**Stated exercise**
Count the lines in the entries below that contain the word "Search". Give only the number.
--
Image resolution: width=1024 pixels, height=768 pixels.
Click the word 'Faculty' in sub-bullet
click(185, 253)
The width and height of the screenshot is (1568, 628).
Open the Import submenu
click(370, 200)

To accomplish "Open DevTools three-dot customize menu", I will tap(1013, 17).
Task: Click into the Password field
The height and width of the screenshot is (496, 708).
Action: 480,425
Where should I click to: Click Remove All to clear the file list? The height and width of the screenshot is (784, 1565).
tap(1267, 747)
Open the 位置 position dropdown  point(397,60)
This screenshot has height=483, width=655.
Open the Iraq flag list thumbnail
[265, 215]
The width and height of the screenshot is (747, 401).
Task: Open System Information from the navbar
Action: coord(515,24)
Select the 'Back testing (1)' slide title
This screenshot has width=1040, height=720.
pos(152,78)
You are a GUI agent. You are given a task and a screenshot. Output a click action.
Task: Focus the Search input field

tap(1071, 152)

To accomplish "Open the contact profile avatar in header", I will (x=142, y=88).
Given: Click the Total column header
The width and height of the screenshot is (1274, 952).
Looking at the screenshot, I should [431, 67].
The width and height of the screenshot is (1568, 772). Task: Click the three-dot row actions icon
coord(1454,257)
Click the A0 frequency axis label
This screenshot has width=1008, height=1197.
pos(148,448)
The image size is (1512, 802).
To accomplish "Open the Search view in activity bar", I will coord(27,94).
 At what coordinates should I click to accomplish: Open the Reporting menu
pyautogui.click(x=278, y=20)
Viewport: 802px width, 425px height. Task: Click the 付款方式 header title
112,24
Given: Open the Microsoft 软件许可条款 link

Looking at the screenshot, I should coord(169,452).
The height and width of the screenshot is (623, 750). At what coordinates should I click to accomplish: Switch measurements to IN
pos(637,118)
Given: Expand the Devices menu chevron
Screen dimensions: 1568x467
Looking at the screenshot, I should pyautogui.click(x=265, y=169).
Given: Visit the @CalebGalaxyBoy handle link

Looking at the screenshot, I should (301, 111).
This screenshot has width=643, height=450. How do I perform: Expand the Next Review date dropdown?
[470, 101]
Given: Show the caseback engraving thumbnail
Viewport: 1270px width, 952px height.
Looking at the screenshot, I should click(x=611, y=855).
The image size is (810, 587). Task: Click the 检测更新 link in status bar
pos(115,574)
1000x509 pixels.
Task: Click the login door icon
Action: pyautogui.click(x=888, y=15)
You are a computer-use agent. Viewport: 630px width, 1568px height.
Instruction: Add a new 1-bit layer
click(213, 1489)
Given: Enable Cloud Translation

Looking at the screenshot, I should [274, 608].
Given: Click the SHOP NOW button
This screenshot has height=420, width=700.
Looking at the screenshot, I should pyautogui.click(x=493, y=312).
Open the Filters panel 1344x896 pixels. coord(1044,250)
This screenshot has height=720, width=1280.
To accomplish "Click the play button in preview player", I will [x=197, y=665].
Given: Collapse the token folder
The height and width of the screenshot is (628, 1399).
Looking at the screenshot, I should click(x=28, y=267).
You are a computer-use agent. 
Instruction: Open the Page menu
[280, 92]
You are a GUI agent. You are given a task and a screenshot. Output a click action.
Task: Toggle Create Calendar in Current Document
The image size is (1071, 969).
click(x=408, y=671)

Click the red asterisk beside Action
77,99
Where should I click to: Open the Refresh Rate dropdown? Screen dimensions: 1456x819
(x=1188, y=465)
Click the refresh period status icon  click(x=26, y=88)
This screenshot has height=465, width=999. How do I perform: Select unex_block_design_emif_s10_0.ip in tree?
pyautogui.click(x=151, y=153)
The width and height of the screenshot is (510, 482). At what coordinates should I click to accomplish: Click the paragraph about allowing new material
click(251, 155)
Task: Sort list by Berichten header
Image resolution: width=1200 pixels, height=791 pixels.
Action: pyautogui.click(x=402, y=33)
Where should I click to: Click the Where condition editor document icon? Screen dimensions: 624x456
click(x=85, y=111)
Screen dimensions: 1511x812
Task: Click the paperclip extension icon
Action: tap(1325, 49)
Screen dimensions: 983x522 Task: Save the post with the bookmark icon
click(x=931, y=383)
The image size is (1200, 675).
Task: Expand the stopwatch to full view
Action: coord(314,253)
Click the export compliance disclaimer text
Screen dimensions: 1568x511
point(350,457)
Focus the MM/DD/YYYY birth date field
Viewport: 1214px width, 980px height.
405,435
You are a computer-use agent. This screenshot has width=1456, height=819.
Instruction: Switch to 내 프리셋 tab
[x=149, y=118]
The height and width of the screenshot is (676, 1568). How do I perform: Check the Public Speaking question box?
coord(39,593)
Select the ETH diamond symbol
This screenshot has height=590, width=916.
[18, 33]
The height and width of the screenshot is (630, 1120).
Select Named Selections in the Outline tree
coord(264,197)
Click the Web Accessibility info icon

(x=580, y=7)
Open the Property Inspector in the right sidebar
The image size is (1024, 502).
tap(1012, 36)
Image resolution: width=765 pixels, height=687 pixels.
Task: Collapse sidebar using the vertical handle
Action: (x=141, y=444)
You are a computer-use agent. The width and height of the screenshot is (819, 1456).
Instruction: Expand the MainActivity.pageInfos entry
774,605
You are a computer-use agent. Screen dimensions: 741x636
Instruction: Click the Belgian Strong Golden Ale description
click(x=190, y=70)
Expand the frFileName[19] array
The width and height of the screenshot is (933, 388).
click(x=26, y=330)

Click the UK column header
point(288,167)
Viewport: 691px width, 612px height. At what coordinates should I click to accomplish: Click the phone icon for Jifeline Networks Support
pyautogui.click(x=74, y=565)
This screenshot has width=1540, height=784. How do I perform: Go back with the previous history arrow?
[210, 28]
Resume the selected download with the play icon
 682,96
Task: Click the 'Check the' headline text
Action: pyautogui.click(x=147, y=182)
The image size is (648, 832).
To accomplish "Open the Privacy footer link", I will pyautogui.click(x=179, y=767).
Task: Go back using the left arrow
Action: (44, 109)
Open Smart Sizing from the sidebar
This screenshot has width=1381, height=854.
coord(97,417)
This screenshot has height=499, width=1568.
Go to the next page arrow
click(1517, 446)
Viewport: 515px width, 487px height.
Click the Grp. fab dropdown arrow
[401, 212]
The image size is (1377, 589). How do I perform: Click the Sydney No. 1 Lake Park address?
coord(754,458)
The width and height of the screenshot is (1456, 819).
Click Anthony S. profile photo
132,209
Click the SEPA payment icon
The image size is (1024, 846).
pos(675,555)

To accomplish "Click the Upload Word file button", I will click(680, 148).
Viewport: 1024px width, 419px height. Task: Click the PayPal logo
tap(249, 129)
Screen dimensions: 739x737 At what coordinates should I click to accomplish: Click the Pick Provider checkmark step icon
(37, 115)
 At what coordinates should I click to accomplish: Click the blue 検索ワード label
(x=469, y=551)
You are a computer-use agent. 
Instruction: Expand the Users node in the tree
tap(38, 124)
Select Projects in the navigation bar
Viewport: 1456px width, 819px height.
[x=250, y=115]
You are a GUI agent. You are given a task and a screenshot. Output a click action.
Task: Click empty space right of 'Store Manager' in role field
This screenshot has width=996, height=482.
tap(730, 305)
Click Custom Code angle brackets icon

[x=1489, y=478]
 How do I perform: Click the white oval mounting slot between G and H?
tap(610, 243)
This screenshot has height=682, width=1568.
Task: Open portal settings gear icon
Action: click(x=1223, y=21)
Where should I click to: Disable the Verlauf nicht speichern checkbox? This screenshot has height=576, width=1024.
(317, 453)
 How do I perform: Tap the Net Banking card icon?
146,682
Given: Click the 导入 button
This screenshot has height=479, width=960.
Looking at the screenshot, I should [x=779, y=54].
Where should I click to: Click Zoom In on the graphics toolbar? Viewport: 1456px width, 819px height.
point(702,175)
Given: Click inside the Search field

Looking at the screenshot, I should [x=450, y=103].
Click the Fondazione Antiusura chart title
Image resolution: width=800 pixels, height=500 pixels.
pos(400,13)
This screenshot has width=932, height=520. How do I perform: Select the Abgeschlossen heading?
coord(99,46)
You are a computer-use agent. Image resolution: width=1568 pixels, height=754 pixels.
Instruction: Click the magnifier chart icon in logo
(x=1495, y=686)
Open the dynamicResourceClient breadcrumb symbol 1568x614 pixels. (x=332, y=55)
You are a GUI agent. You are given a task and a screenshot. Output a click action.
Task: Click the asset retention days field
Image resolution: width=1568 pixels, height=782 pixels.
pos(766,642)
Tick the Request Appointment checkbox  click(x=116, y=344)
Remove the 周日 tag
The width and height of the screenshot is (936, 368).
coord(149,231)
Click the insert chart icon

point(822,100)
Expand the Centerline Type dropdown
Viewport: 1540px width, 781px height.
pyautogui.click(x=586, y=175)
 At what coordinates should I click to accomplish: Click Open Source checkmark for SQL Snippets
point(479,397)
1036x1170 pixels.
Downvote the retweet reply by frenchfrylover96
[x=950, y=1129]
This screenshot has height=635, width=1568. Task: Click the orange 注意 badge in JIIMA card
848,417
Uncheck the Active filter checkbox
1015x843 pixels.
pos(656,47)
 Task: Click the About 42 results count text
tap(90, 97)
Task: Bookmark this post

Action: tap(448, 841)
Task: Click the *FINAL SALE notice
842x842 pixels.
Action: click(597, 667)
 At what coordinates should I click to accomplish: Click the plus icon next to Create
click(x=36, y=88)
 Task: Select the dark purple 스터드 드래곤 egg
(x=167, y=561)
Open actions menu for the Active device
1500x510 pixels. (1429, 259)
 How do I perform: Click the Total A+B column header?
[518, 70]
--
**Worked answer**
3